Décrocher d’une dépendance pour simplement ne plus être accro ne peut guère suffire si la façon de vivre ne change pas. Car c’est d’une maladie du lien en général dont souffre le dépendant : soit il est trop « collé » et envahissant avec les autres, parce qu’il a peur de l’abandon, soit il les fuit et s’abîme dans l’isolement. Guérir d’une dépendance a donc souvent à voir avec l’instauration de nouveaux liens : des rencontres qui aident et inspirent, une psychothérapie où l’on apprend à s’exprimer face à l’autre, une plongée dans un groupe pour s’identifier à des parcours proches du sien… Autant de manières de déplacer le combat contre le produit – tellement usant – vers une création relationnelle qui donnera la force de changer.

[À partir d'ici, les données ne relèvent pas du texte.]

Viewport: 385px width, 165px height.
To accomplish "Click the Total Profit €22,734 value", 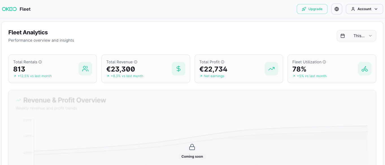I will point(213,69).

Quelles sont, selon vous, les thérapies spécialisées les plus efficaces pour traiter certaines addictions ?
Nous avons été bluffées, lors de notre enquête, par les programmes de 12 étapes inspirées du modèle des Alcooliques Anonymes. Depuis leur création aux États-Unis, il y a plus de 70 ans, ces groupes d’entraide aux personnes souffrant d’une dépendance n’ont cessé de se multiplier dans le monde et d’inspirer les prises en charge médicales les plus modernes. De plus, ils se sont adaptés à la grande vague des addictions comportementales. Aujourd’hui, il existe des groupes pour joueurs pathologiques, addicts au sexe, aux jeux vidéo, à la sous-gagnance financière, etc.

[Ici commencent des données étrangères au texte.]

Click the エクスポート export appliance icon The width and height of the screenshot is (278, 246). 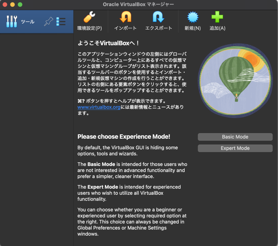point(159,18)
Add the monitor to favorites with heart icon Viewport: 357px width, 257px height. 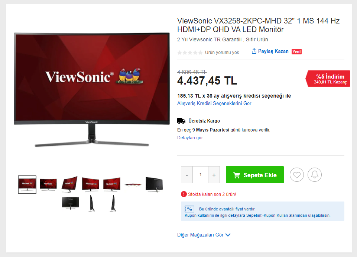(297, 175)
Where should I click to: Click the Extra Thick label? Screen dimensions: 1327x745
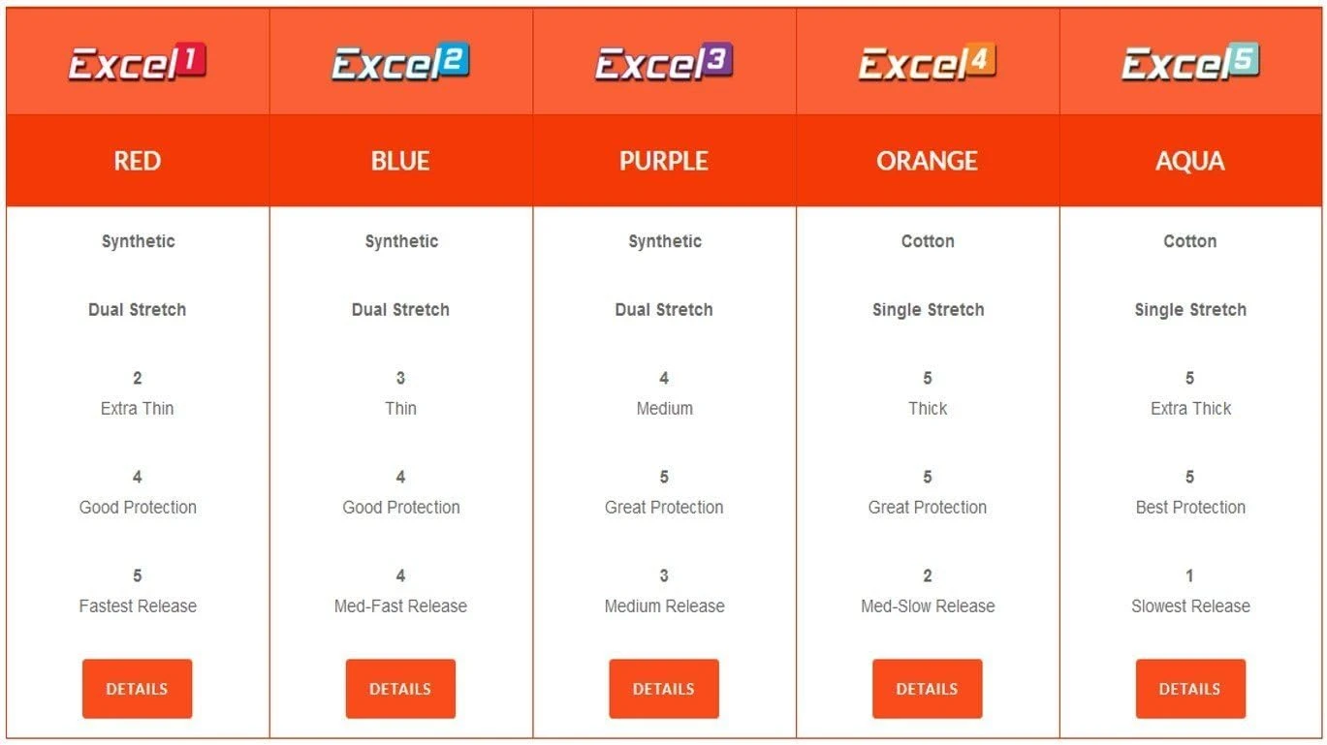(x=1190, y=409)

Tous les grands hôpitaux ont créé des services spécialisés en addictologie. Nous recommandons de privilégier ces lieux, qui connaissent particulièrement les mécanismes insidieux de la dépendance. Mais ils ne suffisent pas. Comme nous l’expliquons, si la dépendance est une maladie, en guérir revient à adopter un autre style de vie. Dans cet esprit, la psychanalyse, la méditation ou l’art-thérapie s’avèrent d’une grande efficacité.